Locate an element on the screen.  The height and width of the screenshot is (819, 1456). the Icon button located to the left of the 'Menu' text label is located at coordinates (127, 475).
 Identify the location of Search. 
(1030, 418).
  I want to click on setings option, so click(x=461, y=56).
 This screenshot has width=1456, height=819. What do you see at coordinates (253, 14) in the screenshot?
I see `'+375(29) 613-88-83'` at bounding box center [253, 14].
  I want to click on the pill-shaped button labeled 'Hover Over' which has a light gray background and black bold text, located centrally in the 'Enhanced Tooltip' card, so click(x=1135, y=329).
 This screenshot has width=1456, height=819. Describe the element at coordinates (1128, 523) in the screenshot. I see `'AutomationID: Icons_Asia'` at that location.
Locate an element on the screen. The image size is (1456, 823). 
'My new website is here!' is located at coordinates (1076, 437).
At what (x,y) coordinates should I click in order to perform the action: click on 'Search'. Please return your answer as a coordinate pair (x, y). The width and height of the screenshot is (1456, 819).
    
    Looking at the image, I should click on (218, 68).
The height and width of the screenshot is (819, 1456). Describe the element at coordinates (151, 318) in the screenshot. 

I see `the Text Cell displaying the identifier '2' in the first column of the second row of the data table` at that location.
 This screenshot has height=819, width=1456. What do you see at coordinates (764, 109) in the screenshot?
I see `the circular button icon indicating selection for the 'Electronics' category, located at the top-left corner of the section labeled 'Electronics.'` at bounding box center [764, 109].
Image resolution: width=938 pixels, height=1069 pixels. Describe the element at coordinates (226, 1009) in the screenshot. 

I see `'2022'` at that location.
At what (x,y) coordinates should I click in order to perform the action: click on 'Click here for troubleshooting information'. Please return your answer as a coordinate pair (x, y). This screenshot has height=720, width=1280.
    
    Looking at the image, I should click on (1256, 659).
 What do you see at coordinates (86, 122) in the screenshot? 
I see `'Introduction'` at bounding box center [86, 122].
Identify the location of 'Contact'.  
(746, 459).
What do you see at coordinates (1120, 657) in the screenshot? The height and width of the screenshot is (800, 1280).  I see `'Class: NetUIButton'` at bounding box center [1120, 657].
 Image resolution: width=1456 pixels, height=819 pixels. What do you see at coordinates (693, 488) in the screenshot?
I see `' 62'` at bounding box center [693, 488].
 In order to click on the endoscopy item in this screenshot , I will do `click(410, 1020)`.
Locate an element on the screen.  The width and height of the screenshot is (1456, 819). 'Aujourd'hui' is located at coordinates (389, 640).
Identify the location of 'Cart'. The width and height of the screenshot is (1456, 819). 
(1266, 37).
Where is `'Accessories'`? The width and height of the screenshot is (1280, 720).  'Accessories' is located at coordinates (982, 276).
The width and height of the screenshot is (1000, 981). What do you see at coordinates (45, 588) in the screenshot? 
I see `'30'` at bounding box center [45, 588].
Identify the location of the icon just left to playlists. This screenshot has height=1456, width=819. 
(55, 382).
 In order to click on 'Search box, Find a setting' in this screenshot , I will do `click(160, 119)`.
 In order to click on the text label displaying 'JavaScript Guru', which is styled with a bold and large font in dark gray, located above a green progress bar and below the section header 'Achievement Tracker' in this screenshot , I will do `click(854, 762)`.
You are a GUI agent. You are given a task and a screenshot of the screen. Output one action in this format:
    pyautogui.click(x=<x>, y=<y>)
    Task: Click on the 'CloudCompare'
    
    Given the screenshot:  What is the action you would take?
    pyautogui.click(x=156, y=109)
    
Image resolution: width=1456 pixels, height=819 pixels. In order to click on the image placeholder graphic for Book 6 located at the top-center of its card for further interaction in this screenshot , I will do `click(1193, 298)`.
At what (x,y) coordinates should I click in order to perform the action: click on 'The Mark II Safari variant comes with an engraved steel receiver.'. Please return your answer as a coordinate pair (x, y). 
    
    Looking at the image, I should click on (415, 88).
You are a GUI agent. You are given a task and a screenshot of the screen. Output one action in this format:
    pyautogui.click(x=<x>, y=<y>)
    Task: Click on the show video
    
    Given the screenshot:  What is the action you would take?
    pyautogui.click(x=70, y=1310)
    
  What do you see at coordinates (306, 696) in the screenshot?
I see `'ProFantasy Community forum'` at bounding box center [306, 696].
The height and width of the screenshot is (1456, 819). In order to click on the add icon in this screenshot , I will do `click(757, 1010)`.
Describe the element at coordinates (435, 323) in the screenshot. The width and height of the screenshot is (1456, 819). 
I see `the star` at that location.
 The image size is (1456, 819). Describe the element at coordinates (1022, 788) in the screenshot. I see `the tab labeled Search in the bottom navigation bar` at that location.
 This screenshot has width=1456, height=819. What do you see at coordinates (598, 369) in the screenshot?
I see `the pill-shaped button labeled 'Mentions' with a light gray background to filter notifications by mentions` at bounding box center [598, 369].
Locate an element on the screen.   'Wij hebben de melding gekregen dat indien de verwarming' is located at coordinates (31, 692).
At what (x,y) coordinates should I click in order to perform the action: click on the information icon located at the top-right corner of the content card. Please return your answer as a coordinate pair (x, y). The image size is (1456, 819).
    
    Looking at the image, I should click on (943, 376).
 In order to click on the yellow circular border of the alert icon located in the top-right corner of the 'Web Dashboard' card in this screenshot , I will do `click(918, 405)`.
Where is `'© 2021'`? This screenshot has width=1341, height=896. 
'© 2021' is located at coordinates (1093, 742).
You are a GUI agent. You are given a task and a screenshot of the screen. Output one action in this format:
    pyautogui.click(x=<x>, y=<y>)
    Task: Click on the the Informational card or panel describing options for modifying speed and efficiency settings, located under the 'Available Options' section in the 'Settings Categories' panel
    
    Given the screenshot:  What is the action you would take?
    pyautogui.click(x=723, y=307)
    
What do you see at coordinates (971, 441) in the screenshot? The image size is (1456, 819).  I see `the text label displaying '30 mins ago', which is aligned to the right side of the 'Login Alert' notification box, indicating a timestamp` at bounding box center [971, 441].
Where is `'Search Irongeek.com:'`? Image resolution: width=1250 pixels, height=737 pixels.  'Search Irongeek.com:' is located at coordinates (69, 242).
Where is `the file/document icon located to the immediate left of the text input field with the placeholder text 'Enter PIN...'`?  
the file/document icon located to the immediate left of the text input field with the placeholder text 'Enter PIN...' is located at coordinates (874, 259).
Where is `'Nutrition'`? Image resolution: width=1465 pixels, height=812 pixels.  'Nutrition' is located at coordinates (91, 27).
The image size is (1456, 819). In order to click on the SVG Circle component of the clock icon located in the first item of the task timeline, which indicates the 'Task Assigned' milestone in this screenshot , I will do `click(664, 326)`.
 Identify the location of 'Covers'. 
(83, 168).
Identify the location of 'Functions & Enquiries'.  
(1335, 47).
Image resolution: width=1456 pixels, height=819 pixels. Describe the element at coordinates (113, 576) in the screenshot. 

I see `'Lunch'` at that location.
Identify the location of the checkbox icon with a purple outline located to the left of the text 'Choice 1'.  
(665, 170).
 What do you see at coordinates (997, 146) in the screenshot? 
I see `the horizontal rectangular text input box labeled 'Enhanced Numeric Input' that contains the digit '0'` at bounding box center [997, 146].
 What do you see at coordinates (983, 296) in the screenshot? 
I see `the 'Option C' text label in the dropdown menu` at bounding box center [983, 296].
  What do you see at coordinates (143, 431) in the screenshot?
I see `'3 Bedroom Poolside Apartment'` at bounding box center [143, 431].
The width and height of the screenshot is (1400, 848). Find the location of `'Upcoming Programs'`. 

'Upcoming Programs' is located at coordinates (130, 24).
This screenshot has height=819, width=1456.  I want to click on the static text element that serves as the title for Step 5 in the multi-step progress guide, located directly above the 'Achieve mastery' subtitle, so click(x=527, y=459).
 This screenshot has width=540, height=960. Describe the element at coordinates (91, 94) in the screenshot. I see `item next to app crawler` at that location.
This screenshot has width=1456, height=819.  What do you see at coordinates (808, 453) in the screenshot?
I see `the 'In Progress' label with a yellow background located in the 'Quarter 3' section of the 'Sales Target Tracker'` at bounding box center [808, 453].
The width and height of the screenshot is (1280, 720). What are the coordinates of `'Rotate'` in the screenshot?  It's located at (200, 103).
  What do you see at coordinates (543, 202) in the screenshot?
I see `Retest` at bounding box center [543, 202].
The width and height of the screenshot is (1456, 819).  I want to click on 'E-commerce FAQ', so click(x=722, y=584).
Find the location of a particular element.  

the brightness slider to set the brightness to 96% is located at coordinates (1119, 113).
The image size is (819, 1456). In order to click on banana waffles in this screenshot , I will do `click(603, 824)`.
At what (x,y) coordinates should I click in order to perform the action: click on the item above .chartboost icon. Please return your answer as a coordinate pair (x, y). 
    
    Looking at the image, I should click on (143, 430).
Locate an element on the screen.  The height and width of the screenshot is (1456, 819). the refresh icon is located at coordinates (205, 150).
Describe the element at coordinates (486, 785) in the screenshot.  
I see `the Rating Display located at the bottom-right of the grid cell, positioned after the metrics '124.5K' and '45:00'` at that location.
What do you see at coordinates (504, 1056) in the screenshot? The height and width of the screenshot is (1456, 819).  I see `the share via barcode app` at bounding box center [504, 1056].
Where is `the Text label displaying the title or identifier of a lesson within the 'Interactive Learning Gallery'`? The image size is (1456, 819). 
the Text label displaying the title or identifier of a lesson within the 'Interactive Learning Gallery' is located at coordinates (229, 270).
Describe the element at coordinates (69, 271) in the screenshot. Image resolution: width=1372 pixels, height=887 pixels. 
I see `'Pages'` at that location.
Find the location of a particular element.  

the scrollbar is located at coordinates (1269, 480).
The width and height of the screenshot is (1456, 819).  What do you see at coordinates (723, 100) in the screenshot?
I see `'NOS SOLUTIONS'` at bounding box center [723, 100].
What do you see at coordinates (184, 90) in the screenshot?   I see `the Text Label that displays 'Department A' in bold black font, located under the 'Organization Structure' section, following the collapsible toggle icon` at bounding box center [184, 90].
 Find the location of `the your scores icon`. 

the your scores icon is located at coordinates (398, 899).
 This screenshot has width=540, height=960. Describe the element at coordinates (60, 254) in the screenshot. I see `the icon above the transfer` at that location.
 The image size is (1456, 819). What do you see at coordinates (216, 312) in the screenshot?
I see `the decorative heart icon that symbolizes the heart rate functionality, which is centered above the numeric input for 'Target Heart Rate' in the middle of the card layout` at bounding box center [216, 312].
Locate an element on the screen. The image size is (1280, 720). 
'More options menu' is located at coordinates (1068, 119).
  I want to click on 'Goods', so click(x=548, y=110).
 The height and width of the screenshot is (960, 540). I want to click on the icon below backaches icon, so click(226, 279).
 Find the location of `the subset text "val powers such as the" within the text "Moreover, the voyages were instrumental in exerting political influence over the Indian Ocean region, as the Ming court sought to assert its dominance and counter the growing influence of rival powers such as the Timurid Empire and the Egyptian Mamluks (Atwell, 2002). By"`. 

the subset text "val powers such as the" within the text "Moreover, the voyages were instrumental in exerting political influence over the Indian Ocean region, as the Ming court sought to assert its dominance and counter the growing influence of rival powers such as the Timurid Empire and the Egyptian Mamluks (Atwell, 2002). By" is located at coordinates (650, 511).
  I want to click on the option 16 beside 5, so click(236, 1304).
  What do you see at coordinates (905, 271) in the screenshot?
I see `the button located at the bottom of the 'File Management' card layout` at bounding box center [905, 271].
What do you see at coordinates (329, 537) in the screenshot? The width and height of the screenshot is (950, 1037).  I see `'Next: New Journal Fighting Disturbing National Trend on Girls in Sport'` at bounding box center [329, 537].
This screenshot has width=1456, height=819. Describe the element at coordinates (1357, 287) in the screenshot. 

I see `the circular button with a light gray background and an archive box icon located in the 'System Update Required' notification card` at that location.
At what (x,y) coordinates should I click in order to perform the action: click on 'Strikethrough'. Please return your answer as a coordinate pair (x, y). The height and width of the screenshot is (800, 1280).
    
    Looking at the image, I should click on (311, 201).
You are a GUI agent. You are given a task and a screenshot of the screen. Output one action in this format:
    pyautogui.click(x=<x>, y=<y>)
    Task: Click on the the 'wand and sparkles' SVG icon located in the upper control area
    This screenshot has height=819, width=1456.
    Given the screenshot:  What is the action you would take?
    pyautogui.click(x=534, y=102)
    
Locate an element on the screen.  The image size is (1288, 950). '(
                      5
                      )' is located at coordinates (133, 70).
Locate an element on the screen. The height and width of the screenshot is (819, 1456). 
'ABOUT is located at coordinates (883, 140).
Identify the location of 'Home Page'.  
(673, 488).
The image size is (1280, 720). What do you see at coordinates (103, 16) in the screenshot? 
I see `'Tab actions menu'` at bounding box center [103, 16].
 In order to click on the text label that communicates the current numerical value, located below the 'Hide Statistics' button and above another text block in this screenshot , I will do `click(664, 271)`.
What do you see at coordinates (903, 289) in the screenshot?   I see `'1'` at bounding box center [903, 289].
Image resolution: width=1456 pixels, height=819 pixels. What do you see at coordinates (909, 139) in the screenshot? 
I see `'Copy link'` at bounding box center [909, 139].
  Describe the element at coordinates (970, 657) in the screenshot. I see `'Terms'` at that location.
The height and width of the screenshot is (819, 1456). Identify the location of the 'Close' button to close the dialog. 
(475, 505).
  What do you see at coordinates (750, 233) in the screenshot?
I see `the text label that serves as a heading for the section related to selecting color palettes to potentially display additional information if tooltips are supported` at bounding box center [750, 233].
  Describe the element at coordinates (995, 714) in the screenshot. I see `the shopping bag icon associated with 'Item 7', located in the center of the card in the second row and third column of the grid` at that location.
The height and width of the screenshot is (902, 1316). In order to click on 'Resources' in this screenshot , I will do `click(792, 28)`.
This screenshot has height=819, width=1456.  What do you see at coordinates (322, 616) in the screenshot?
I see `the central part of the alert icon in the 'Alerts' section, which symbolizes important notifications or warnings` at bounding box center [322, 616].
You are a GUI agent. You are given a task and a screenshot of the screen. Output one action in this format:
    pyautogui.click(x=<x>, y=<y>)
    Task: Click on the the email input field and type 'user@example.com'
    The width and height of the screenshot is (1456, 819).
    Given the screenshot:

# # #

→ **Your goal**: Copy the stretch of the listing from the line containing "616) in the screenshot?" through the end of the listing, including both.

→ **Written answer**:
This screenshot has height=819, width=1456.  What do you see at coordinates (322, 616) in the screenshot?
I see `the central part of the alert icon in the 'Alerts' section, which symbolizes important notifications or warnings` at bounding box center [322, 616].
You are a GUI agent. You are given a task and a screenshot of the screen. Output one action in this format:
    pyautogui.click(x=<x>, y=<y>)
    Task: Click on the the email input field and type 'user@example.com'
    The width and height of the screenshot is (1456, 819).
    Given the screenshot:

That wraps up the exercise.